This is the github repo for the uniform inference for nonlinear endogenous effects with high-dimensional covariates using double bias correction by the following paper:
Qingliang Fan, Zijian Guo, Ziwei Mei, Cun-Hui Zhang (2023): "Uniform Inference for Nonlinear Endogenous Treatment Effects with High-Dimensional Covariates".
You can install the required package with
install.pacakges(c("splines","splines2","glmnet","MASS","igraph","matrixStats","Jmisc"))
In addition, users need to install the "Rmosek" package manually. The instructions for installation are available at Installation of MOSEK Rmosek package.
"Estimate_Functions.R" and "Inference_Functions.R" contain necessary R functions for initial Lasso estimators, bias-correction estimators and a uniform confidence band for the marginal effect function.
"example.R" provides an example that is shown below.
This is a basic example that shows you how to use the Q test.
rm(list = ls())
source("Estimate_Functions.R")
source("Inference_Functions.R")
### Setup:
# D is a scalar endogenous treatment. Z includes a fixed number (usually 1) of instruments. X includes high-dimensional covariates.
## Y = g(D) + X\theta + u,
## D = \sum_{\ell} \psi_{\ell}(Z_\ell) + X\phi + v
## Target: Uniform inference for the marginal effect function g'(.)
set.seed(2024)
n = 1000
px = 150
pz = 1
sx = 10 # sparsity index for \theta and \phi
# Define coefficients and functions
phi = c( rep(c(1,-1),sx/2),rep(0,px-sx))
theta = c(rep(1,sx),rep(0,px-sx))
psi.fun <- function(Z, normalization = FALSE, base = NULL){
if (normalization){
if (is.null(base)){
base = Z
}
Z = normalize(Z, base = base)
}
return( 4 * ( 2 * Z - 1)^2)
}
g.fun <- function(D, normalization = FALSE, base = NULL){
if (normalization){
if (is.null(base)){
base = D
}
D = normalize(D, base = base)
}
return( 0.05 * (D-1)^3 )
}
g.deriv <- function(D,normalization = FALSE, base = NULL){
range = 1
if (normalization){
if (is.null(base)){
base = D
}
D = normalize(D, base = base)
range = max(base) - min(base)
}
return( 0.15 * (D-1)^2 )
}
## control function: E(u|v) = q(v)
q.fun = function(v, normalization = FALSE, base = NULL){
if (normalization){
if (is.null(base)){
base = v
}
v = normalize(v, base = base)
}
return( v^2 - 1 )
}
### Generate data
Unif <- matrix(runif(n*(px+pz+1)), nrow = n)
UU = Unif[,px+pz+1]
X = ((Unif[,1:px] + 0.3 * UU) / 1.3 - 0.5 )
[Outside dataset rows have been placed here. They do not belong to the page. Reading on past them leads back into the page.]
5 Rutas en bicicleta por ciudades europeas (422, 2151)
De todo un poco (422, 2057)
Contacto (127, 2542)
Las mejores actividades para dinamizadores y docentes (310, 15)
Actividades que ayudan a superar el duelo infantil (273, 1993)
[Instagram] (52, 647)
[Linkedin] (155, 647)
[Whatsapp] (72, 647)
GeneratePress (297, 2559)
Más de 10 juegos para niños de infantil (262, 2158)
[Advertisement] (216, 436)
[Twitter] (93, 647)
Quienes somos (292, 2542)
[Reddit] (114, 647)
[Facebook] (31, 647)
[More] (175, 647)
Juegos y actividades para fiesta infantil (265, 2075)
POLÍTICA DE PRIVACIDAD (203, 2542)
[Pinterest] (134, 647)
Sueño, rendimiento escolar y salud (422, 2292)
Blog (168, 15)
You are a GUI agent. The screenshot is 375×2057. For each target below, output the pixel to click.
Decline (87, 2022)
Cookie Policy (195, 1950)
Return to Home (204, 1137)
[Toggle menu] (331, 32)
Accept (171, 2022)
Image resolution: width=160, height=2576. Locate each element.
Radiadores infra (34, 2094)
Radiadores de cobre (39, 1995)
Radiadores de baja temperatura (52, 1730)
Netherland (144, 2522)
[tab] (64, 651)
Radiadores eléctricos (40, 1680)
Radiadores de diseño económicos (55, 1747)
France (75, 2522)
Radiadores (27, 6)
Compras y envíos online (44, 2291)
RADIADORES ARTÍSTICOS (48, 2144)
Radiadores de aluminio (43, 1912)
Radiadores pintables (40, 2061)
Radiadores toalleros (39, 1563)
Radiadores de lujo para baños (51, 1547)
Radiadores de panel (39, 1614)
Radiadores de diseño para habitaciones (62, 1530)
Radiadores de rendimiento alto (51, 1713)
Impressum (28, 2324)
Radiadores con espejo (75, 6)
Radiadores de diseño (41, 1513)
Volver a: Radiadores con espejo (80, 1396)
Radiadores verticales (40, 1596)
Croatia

Z = (Unif[,-c(1:px,px+pz+1)] + 0.3 * UU) / 1.3
v = sqrt(12) * (runif(n) - 0.5)
D = psi.fun(Z) + X %*% phi + v
u = q.fun(v) + rnorm(n, sd = 1)
Y = g.fun(D) + X %*% theta + u
## grid points
d.seq = seq(-1,3,4/999)
## Uniform inference
out <- Inference.gfun(Y,D,Z,X,d.seq = d.seq, sig.level = 0.05)
# Save the results
True.val <- g.deriv(d.seq)
Initial.estimate <- out$gderiv.init
Debiased.estimate <- out$gderiv.est
Lower.confband <- out$gderiv.est - out$H.quantile*out$gderiv.sd
Upper.confband <- out$gderiv.est + out$H.quantile*out$gderiv.sd
Plot the results
## Plot the results
g.deriv.plot.dta = cbind(True.val,
Initial.estimate,
Debiased.estimate,
Lower.confband,
Upper.confband)
png(file = "Example.png")
matplot(d.seq, g.deriv.plot.dta[,1:3], ylab = "g'(D)", xlab = "D",
type = "l",
col = c("black","red","blue","blue","blue"),
ylim = c(-0.5,1.2))
matlines(d.seq, g.deriv.plot.dta[, 1:3], type = "l", col = c("black","red","blue"),
lwd = 2,
lty = 1)
matlines(d.seq, g.deriv.plot.dta[, 4:5], type = "l", col = "blue",
lwd = 2,
lty = 2)
legend("bottomright",legend = c("True","Initial","Debiased","95% CB"),
col = c("black","red","blue","blue"),
lty = c(1,1,1,2,2), lwd = 2)
dev.off()